On Christmas Eve, 1914, Boise charities continued a tradition of giving presents to orphans and other underprivileged poor children. That year, “batchelor boys and girls” were talked into devoting their energies toward making a great celebration, as The Statesman noted:
“Somebody pressed a button, and hundreds of electric lights dotting the walls and ceiling of the big cream and white room of the Idaho Power and Light Company shown out, and the immense Christmas tree, in all its holiday glory, glittered with many colored lights. Outside an eager crowd of youngsters with tickets of admission held tightly in their hands, and older people scarcely less eager, waited until it was time to go in, and then they came. Children, children, and more children, packing the balcony to the limit, crowding against railings and walls.
“The Salvation Army band camped on the stairs leading to the balcony. After two or three selections, which were heartily applauded, the Boy Scouts gave their yells, and then the lights all went out and only the majestic Christmas tree glowed. Yells, whistles and clapping from the children attested to their delight. Then all the lights were turned on again. John F. Nugent, president of the Associated Charities, made a brief speech to the children and then the distribution of presents began.
“A number became confused with all the bustle and crowd, and one little girl cried because she was afraid, and some others wept because they were lost. But these were small griefs, soon remedied, with all the bachelors, girls and boys, and Salvation Army Capt. Barnes and Mrs. Niday and Mr. Nugent and a lot of others to see about such things; and they all left happy as could be.
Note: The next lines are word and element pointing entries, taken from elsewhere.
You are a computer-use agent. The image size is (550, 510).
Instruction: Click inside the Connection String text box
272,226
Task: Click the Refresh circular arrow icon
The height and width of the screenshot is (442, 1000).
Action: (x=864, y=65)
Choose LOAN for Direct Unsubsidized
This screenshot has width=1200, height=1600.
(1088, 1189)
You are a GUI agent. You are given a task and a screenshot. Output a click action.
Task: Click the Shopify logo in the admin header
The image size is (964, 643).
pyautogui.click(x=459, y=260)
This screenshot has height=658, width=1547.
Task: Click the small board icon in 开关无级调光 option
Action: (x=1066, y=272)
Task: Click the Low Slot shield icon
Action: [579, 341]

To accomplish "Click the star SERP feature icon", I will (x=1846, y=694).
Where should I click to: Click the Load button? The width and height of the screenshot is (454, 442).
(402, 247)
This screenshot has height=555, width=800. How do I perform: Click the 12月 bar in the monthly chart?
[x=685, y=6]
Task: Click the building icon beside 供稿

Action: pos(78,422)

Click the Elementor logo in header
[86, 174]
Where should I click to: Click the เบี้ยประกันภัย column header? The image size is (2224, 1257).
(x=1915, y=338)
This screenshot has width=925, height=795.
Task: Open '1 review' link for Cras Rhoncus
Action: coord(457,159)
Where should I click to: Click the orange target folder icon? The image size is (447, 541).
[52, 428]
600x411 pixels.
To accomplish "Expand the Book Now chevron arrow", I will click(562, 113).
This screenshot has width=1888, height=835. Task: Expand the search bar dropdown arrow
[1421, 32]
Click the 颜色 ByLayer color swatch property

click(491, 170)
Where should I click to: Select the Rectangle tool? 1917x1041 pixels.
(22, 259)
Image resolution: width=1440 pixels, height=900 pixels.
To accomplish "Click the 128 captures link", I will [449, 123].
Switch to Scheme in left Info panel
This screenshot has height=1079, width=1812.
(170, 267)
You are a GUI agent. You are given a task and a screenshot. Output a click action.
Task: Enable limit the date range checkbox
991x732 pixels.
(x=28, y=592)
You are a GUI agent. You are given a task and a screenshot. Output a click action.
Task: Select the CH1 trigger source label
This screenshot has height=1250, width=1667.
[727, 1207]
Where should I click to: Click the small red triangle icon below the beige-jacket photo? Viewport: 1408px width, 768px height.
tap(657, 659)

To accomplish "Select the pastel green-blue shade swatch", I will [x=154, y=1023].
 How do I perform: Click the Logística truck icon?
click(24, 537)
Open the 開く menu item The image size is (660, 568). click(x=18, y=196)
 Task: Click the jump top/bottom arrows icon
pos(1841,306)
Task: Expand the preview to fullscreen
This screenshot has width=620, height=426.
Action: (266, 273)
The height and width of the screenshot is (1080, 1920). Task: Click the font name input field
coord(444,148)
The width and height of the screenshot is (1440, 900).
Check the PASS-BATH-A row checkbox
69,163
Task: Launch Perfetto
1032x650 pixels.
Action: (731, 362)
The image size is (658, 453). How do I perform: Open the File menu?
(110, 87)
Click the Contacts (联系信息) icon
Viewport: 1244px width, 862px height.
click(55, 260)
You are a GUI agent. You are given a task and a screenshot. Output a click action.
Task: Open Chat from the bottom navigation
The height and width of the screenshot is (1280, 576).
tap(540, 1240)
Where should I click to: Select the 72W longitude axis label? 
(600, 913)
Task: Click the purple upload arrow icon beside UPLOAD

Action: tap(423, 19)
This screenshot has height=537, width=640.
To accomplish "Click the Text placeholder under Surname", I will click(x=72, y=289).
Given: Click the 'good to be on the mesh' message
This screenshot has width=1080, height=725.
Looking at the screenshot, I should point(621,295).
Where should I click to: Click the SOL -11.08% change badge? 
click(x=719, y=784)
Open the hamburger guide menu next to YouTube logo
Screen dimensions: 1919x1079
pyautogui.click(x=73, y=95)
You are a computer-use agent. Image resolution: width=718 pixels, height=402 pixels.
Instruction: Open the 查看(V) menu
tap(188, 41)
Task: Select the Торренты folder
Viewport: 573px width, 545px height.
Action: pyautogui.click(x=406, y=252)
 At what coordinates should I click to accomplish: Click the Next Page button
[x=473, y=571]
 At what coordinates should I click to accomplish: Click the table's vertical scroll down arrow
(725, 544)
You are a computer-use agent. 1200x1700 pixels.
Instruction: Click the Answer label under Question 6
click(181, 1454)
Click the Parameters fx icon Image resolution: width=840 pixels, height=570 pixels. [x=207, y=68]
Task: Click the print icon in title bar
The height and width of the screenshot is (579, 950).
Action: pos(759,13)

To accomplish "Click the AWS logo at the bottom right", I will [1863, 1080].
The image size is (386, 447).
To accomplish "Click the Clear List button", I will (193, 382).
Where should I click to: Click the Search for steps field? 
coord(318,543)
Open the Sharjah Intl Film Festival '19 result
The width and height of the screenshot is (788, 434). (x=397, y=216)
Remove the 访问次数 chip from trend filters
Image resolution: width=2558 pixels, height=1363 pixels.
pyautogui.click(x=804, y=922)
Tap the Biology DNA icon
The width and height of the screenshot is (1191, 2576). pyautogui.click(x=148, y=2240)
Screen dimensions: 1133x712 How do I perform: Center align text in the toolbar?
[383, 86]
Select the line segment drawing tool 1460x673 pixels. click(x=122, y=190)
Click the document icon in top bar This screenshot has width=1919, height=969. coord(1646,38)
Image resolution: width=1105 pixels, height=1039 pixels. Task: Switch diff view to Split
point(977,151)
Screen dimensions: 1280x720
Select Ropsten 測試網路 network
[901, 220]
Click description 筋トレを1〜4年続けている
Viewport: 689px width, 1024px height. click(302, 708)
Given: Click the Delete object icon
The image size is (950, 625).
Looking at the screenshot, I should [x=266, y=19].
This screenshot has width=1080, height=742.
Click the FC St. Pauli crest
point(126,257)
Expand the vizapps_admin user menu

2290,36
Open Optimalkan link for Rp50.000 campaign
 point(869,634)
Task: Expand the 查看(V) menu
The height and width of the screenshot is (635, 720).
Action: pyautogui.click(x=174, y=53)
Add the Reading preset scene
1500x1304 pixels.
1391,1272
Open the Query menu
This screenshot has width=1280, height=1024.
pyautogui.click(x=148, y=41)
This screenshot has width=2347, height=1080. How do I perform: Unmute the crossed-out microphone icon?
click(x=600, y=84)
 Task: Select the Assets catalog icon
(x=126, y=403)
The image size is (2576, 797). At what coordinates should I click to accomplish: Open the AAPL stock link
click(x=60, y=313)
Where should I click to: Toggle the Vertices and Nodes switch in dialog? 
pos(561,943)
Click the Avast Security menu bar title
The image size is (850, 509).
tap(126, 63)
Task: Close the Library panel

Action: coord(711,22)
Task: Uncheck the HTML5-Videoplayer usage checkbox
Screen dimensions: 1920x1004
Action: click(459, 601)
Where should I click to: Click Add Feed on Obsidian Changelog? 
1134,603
“Close to 600 children were entertained. During the distribution of the presents St. Michael’s choir boys sang Christmas carols and ‘It’s a Long Way to Tipperary.’
“The Good Fellows were there with bells on. They were about the busiest unattached fellows in this town. A big number of teachers and other single girls helped the boys out. And Capt. Barnes and Mrs. Niday marshalled the forces like experienced generals. And they all seemed so happy and jolly, and some of them said it was the best Christmas they had had in a long time.”